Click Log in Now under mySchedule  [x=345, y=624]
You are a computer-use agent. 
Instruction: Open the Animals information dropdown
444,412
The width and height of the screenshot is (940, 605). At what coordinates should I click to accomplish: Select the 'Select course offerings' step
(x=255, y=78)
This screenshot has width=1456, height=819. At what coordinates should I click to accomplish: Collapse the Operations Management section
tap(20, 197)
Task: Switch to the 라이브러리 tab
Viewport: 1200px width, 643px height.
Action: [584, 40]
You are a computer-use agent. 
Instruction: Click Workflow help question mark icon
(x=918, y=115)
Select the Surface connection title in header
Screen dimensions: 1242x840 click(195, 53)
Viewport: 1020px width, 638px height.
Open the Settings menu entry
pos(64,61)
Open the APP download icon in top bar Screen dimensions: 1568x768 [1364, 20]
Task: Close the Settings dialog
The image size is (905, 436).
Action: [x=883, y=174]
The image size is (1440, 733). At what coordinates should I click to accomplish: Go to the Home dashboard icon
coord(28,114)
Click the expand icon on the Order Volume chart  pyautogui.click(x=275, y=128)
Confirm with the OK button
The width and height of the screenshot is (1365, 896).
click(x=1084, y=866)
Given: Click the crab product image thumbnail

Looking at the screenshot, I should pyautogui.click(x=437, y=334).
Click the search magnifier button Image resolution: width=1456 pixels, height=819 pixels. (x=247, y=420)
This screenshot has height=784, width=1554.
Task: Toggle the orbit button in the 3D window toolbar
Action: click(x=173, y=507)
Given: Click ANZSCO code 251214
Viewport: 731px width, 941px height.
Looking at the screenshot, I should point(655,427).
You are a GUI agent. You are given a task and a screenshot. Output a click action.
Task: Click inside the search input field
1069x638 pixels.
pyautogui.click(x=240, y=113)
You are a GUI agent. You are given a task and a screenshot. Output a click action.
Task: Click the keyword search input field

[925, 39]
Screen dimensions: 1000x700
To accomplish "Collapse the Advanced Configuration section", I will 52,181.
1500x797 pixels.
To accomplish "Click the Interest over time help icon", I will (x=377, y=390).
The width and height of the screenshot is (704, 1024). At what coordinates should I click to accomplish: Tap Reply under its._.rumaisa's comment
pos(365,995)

-.-.-

SHORT EXERCISE » Render the listing above as a JSON array of strings, one string per line, with blank lines omitted.

RESPONSE TO THE TASK »
[
  "Click Log in Now under mySchedule  [x=345, y=624]",
  "You are a computer-use agent. ",
  "Instruction: Open the Animals information dropdown",
  "444,412",
  "The width and height of the screenshot is (940, 605). At what coordinates should I click to accomplish: Select the 'Select course offerings' step",
  "(x=255, y=78)",
  "This screenshot has width=1456, height=819. At what coordinates should I click to accomplish: Collapse the Operations Management section",
  "tap(20, 197)",
  "Task: Switch to the 라이브러리 tab",
  "Viewport: 1200px width, 643px height.",
  "Action: [584, 40]",
  "You are a computer-use agent. ",
  "Instruction: Click Workflow help question mark icon",
  "(x=918, y=115)",
  "Select the Surface connection title in header",
  "Screen dimensions: 1242x840 click(195, 53)",
  "Viewport: 1020px width, 638px height.",
  "Open the Settings menu entry",
  "pos(64,61)",
  "Open the APP download icon in top bar Screen dimensions: 1568x768 [1364, 20]",
  "Task: Close the Settings dialog",
  "The image size is (905, 436).",
  "Action: [x=883, y=174]",
  "The image size is (1440, 733). At what coordinates should I click to accomplish: Go to the Home dashboard icon",
  "coord(28,114)",
  "Click the expand icon on the Order Volume chart  pyautogui.click(x=275, y=128)",
  "Confirm with the OK button",
  "The width and height of the screenshot is (1365, 896).",
  "click(x=1084, y=866)",
  "Given: Click the crab product image thumbnail",
  "Looking at the screenshot, I should pyautogui.click(x=437, y=334).",
  "Click the search magnifier button Image resolution: width=1456 pixels, height=819 pixels. (x=247, y=420)",
  "This screenshot has height=784, width=1554.",
  "Task: Toggle the orbit button in the 3D window toolbar",
  "Action: click(x=173, y=507)",
  "Given: Click ANZSCO code 251214",
  "Viewport: 731px width, 941px height.",
  "Looking at the screenshot, I should point(655,427).",
  "You are a GUI agent. You are given a task and a screenshot. Output a click action.",
  "Task: Click inside the search input field",
  "1069x638 pixels.",
  "pyautogui.click(x=240, y=113)",
  "You are a GUI agent. You are given a task and a screenshot. Output a click action.",
  "Task: Click the keyword search input field",
  "[925, 39]",
  "Screen dimensions: 1000x700",
  "To accomplish \"Collapse the Advanced Configuration section\", I will 52,181.",
  "1500x797 pixels.",
  "To accomplish \"Click the Interest over time help icon\", I will (x=377, y=390).",
  "The width and height of the screenshot is (704, 1024). At what coordinates should I click to accomplish: Tap Reply under its._.rumaisa's comment",
  "pos(365,995)"
]